▶ SOURCE TEXT
# Maritime Skiff Trolling Motor question



## sweetnut (Mar 19, 2019)

Hi all,
New member here. I have a Maritime Skiff 1690, and am in the process of researching the putting a bow mount trolling motor on it. I'm set with the Minn Kota Riptide Terrova, I pilot, most likely 55 v (the areas I fish are usually sheltered bays, some current but nothing major...boat kept at a slip with electric). The battery/wiring/charger will be kept up front under the raised casting deck.My question is for those with Maritimes...I have heard that the additional weight up front make the skiff bow heavy when running...at least those Maritimes with 24 or 36 v systems. Is this the case with a single 12v setup...I'm thinking no but figured I'd ask. Last question, again for those with maritimes (or anyone actually), any thoughts/opinions for the trolling motor bracket on this...Maritimes have the rolled gunnel. Just picking your brains...Thanks in advance for all your help.
Ron


----------



## FishingRay1 (Feb 18, 2018)

Hi Ron. I saw this older post by you and was wondering if you ever put the trolling motor on your 1690? I have the same boat and am also thinking about putting a riptide 55 remote controlled unit on the front. If you did install one, how was the weight issue in the front while running? Can you post any pics of how you mounted it? Here is a pic of my boat. Thanks, Ray


----------



## sweetnut (Mar 19, 2019)

ray, give me a call. Ill go through my findings...


----------



## FishingRay1 (Feb 18, 2018)

(Records taken from a collection)
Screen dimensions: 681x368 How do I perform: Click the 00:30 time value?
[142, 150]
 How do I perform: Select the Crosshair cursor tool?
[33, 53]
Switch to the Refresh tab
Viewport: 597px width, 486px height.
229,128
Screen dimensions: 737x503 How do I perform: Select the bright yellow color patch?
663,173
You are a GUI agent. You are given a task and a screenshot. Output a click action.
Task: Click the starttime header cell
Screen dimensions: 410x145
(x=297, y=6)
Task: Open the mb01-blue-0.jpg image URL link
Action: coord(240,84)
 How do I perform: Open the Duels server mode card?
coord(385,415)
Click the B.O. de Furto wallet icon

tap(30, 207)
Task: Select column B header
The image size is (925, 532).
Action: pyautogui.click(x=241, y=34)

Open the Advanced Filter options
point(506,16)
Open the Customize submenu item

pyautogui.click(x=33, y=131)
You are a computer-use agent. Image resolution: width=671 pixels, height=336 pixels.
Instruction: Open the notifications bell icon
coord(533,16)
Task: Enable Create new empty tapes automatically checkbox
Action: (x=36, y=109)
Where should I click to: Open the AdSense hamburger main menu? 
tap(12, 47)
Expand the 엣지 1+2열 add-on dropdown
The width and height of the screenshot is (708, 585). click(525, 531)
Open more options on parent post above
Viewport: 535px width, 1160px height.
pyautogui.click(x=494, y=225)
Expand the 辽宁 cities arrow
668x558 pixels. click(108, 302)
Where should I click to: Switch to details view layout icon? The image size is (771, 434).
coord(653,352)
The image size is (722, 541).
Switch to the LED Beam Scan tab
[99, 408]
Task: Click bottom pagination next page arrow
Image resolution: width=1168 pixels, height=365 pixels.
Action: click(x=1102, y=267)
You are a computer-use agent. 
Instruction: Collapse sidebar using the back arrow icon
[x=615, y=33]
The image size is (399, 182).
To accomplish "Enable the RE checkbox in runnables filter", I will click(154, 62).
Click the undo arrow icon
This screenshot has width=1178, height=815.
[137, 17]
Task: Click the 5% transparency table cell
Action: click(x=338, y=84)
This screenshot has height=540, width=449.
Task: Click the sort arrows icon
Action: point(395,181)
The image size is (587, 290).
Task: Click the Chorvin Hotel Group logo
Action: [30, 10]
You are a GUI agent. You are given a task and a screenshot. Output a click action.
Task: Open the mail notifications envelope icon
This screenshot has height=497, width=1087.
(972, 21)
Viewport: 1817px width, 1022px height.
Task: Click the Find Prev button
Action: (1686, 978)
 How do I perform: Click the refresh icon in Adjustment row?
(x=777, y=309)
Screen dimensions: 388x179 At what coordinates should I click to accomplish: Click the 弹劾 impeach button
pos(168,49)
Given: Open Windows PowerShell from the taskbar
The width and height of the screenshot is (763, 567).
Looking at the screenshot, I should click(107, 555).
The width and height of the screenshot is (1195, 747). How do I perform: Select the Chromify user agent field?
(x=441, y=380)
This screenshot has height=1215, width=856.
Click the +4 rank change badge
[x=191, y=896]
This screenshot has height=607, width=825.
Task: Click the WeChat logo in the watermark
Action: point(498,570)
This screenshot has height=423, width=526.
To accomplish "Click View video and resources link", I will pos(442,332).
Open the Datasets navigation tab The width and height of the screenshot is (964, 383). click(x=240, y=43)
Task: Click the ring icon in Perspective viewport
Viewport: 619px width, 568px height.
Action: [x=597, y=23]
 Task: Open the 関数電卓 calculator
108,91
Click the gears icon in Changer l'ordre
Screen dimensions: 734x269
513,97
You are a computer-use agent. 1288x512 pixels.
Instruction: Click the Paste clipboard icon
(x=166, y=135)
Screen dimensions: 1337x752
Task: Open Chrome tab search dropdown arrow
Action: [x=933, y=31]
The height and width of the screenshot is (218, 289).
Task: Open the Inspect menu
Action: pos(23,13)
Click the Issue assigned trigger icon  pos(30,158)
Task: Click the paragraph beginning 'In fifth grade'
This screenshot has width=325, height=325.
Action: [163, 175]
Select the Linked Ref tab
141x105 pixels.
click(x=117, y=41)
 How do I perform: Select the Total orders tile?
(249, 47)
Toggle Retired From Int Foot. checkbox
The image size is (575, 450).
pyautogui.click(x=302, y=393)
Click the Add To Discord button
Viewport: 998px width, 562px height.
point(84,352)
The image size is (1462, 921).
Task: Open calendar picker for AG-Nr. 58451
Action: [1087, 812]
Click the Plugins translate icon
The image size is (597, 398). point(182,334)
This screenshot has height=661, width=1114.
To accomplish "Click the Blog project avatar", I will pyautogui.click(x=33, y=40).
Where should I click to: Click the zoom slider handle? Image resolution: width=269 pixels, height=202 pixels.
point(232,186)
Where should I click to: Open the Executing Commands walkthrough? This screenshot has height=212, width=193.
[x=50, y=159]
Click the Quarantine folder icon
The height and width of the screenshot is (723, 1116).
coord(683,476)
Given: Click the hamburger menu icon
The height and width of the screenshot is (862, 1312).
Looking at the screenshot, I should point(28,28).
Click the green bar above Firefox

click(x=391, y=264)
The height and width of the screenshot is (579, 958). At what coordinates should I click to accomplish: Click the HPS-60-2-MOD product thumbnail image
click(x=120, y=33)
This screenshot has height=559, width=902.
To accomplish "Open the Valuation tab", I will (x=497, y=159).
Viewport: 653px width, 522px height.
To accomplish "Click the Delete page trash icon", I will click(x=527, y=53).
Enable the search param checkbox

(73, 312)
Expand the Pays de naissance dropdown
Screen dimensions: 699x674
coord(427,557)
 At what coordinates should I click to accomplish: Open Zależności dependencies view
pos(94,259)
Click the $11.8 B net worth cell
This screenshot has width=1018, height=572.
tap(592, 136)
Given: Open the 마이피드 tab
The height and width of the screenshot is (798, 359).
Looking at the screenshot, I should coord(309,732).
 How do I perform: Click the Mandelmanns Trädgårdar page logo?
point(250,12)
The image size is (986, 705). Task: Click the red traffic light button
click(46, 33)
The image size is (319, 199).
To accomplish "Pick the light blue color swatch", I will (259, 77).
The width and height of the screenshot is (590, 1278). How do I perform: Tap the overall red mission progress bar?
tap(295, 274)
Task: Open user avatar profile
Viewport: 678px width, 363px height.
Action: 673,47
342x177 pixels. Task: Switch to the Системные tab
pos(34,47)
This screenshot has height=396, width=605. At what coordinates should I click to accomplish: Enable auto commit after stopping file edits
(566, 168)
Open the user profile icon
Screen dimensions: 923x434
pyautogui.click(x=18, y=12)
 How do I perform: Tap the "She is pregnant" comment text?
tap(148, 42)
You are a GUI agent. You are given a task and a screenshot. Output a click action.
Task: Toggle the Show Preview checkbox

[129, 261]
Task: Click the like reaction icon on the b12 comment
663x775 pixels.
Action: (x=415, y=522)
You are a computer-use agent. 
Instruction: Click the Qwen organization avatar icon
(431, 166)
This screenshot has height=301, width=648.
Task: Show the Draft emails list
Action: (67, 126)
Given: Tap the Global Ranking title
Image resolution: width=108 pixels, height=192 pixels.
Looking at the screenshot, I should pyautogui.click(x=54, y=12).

▶ GIVEN TASK
In the forum thread about the trolling motor, which boat model does Ron say he owns? You won't need the listing.

▶ ANSWER TO THIS EXERCISE
A Maritime Skiff 1690.